The parish includes the hamlet of Laverton, where the Church of St Mary dates from the 11th century.

History

The name Lullington means the settlement of Lulla's people.

Before the Norman Conquest the estate belonged to King Harold, later passing to Longleat Priory and after the Dissolution of the Monasteries was acquired by the Thynne family. It was sold in the early 19th century by the Marquess of Bath and bought by William Duckworth, who rebuilt the village.

The parish was part of the hundred of Frome.

Just to the south of the village is the Orchardleigh Estate, which comprises a Victorian stately home, built in 1856 by Thomas Henry Wyatt for William Duckworth, a 13th-century island church, and an 18-hole golf course.

Governance

The parish council has responsibility for local issues, including setting an annual precept (local rate) to cover the council's operating costs and producing annual accounts for public scrutiny. The parish council evaluates local planning applications and works with the local police, district council officers and neighbourhood watch groups on matters of crime, security and traffic. The parish council's role also includes initiating projects for the maintenance and repair of parish facilities, as well as consulting with the district council on the maintenance, repair and improvement of highways, drainage, footpaths, public transport and street cleaning. Conservation matters (including trees and listed buildings) and environmental issues are also the responsibility of the council.

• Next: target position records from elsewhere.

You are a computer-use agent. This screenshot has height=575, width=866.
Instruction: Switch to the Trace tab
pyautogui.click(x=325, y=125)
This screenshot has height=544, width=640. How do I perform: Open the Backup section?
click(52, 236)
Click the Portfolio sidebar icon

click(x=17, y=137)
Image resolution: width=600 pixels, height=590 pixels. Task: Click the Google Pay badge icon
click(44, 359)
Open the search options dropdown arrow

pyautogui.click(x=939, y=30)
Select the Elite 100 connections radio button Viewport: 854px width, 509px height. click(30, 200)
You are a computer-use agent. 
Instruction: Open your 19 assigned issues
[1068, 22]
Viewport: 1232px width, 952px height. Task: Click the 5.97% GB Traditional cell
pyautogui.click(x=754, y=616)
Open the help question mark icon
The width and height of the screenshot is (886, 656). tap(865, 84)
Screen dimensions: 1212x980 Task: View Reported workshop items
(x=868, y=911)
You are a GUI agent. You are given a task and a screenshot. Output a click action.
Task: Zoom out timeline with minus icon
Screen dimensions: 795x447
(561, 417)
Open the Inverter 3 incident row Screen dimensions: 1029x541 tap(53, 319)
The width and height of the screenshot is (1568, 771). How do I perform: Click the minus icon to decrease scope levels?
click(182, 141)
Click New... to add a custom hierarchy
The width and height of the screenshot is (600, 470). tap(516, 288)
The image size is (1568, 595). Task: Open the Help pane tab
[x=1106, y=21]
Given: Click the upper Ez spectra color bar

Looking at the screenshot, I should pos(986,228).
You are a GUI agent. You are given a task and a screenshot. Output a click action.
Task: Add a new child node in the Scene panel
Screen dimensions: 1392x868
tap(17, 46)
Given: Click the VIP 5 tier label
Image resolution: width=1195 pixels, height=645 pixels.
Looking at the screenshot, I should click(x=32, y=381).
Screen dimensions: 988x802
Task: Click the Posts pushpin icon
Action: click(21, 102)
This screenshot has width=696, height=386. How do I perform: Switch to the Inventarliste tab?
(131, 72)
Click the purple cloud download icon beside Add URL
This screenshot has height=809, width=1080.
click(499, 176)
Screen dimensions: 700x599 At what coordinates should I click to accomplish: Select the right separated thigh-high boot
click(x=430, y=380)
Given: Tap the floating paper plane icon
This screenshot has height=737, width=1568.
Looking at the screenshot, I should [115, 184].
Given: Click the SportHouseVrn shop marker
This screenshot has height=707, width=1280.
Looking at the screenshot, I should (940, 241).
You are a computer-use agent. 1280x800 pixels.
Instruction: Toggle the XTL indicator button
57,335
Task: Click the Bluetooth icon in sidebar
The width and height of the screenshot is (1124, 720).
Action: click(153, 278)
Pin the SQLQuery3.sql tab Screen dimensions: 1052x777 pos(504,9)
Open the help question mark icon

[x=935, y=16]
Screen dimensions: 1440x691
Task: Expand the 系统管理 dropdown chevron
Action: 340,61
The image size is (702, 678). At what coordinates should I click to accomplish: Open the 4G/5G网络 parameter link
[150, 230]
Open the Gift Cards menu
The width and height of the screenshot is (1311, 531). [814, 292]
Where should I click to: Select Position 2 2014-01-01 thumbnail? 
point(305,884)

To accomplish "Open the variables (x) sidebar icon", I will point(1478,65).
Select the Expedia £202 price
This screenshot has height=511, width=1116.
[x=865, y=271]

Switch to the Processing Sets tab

The village falls within the Non-metropolitan district of Mendip, which was formed on 1 April 1974 under the Local Government Act 1972, having previously been part of Frome Rural District, which is responsible for local planning and building control, local roads, council housing, environmental health, markets and fairs, refuse collection and recycling, cemeteries and crematoria, leisure services, parks and tourism.

Somerset County Council is responsible for running the largest and most expensive local services such as education, social services, libraries, main roads, public transport, policing and fire services, trading standards, waste disposal and strategic planning.

It is also part of the Somerton and Frome county constituency represented in the House of Commons of the Parliament of the United Kingdom. It elects one Member of Parliament (MP) by the first past the post system of election.

Religious sites

The parish Church of All Saints dates from the 12th century, the south aisle from around 1280, and the chancel, tower and south porch circa 1450. The church was restored in 1862 by T.H. Wyatt. It is a Grade I listed building. Henry Waldegrave, 11th Earl Waldegrave was the rector of the village in the early 20th century.